____ Текст документа
Обождите, скажешь ты, что за зоопарк, о чем вы вообще тут говорите. Я говорю о картине мира, и человеческом мышлении. У нашего древнего предка в картине мира нет варианта «сходить в магазин за мороженным», поэтому он не рассматривает такую возможность. Что довольно верно, поскольку магазинов то пока тоже нет. Зато в его голове есть опыт его жизни, и рассказы бабушки Ога, которая была молодой еще тогда, когда только появились первые люди, и прожила не меньше сорока зим. И вот, бабушка Ога помнит такие же снежные зимы, когда волки сбиваются в стаи, и выходят на оленей, потому что не могут найти себе на прокорм достаточно мелкой дичи, а значит зайцев волки сожрут практически всех. Племя должно подготовиться к этому времени, запастись едой. И единственное место где можно быстро набрать достаточно мяса, это бобровые затоны, где есть солидная популяция бобров, приберегаемая как раз на такой случай. Теперь все кажется гораздо логичней, не так ли? Но только кажется. На самом деле запихнуть это в алгоритм, достаточно сложно. То есть написать программу, которая бы заставляла сима убивать бобров если он видел как следы волков пересекают следы оленей можно, но вряд ли это будет способствовать его выживанию. Хуже того, для того чтобы написать сколько ни будь вменяемый алгоритм, программисту придется столкнуться с острой нехваткой информации. Древние люди не высчитывали по хитрым графикам колебания популяции волков и зайцев, не учитывали миллиметры осадков, даже не пытались построить модель сложной экосистемы. Они просто принимали решения, которые, раз уже я это пишу, а ты читаешь, оказывались правильными. Но принимали их на основе невероятно скудных исходных данных. Это у нас в крови. Поэтому мы до сих пор верим в приметы.
________
* **Задание и требования**:
Укажите, сколько зим прожила бабушка Ога, согласно тексту о картине мира древнего человека. Отвечайте, опираясь только на этот текст.
____ Записи
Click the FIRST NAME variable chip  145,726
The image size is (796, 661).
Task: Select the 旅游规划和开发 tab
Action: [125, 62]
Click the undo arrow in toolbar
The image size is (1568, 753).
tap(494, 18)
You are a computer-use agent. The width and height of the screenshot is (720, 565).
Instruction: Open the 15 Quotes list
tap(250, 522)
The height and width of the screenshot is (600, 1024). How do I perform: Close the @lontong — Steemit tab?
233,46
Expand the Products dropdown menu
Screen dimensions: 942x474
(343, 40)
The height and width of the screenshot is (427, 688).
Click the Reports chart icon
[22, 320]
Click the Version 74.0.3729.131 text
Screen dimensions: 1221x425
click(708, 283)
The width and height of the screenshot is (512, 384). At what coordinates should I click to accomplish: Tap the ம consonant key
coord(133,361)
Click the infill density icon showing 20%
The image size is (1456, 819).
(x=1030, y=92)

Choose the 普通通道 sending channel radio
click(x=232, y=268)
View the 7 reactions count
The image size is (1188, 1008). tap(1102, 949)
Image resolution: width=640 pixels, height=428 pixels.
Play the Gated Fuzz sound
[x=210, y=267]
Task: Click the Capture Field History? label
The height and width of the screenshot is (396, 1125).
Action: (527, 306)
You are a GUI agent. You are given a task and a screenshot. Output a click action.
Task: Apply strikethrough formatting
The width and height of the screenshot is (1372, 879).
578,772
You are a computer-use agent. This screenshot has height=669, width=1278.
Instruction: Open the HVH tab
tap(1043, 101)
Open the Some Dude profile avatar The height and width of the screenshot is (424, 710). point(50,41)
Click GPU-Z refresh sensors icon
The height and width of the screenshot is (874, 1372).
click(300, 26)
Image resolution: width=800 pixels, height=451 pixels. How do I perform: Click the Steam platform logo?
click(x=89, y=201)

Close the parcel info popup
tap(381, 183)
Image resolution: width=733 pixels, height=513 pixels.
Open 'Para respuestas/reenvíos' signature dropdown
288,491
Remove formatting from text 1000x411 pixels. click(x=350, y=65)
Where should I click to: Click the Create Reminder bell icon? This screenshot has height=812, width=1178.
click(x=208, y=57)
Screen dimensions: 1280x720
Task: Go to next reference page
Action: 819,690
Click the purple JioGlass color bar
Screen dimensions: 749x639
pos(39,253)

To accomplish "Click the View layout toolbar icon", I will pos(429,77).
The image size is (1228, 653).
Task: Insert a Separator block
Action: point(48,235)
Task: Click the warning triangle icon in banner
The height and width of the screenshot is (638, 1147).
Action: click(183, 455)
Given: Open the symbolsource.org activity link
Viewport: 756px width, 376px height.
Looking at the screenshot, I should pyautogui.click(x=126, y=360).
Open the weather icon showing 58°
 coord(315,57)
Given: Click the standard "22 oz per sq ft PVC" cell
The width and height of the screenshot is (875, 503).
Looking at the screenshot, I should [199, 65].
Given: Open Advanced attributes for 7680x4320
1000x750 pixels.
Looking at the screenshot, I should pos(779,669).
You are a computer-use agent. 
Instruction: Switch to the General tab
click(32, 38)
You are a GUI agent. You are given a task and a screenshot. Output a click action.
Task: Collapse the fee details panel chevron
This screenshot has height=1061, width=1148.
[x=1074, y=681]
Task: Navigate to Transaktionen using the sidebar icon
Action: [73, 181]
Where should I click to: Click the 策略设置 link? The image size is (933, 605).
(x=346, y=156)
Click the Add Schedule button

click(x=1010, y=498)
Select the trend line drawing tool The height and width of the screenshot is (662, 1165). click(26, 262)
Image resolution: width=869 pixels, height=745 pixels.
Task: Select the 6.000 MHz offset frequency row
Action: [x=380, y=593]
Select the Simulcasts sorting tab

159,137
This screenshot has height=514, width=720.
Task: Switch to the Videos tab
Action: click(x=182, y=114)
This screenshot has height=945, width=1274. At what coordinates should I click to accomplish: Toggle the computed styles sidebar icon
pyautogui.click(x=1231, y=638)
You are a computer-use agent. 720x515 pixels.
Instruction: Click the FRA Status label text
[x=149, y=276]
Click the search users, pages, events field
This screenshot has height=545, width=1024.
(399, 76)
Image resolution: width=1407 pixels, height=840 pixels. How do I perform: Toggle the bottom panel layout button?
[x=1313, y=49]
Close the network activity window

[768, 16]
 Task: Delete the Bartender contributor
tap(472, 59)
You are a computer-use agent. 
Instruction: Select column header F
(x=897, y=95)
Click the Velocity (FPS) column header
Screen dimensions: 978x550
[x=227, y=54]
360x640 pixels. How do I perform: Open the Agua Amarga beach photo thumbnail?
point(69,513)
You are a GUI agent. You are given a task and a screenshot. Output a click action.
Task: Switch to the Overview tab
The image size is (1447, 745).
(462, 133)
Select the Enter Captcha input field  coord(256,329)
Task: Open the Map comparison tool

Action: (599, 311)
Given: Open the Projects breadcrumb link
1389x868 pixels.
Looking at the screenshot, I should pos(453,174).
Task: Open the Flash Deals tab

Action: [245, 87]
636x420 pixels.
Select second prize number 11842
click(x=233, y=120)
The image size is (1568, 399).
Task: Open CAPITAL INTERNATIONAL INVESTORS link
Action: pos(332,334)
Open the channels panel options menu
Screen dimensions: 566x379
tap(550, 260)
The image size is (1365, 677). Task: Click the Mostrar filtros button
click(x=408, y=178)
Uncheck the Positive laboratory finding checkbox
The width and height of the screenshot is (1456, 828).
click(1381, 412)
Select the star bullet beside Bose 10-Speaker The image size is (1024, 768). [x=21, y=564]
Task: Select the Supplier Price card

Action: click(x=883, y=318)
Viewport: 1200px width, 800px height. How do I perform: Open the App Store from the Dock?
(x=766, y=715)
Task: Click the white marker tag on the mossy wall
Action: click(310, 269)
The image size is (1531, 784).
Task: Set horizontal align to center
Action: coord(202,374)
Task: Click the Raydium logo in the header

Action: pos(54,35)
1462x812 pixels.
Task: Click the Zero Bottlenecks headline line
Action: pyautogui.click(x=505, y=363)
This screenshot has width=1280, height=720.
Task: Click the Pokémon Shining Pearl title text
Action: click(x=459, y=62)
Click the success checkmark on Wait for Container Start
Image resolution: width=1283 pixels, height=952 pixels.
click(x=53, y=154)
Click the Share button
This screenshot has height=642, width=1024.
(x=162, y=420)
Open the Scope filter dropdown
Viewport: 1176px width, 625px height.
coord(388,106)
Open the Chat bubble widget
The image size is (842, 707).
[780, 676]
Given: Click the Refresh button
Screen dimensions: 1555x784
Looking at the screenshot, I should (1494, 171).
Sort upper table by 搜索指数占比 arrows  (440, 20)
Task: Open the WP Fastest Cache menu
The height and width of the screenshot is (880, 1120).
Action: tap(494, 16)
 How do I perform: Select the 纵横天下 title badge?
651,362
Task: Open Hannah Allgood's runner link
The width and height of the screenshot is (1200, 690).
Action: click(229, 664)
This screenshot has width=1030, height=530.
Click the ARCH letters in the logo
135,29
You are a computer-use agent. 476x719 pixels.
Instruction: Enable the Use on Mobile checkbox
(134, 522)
________
* **Ответ**:
Не меньше сорока зим.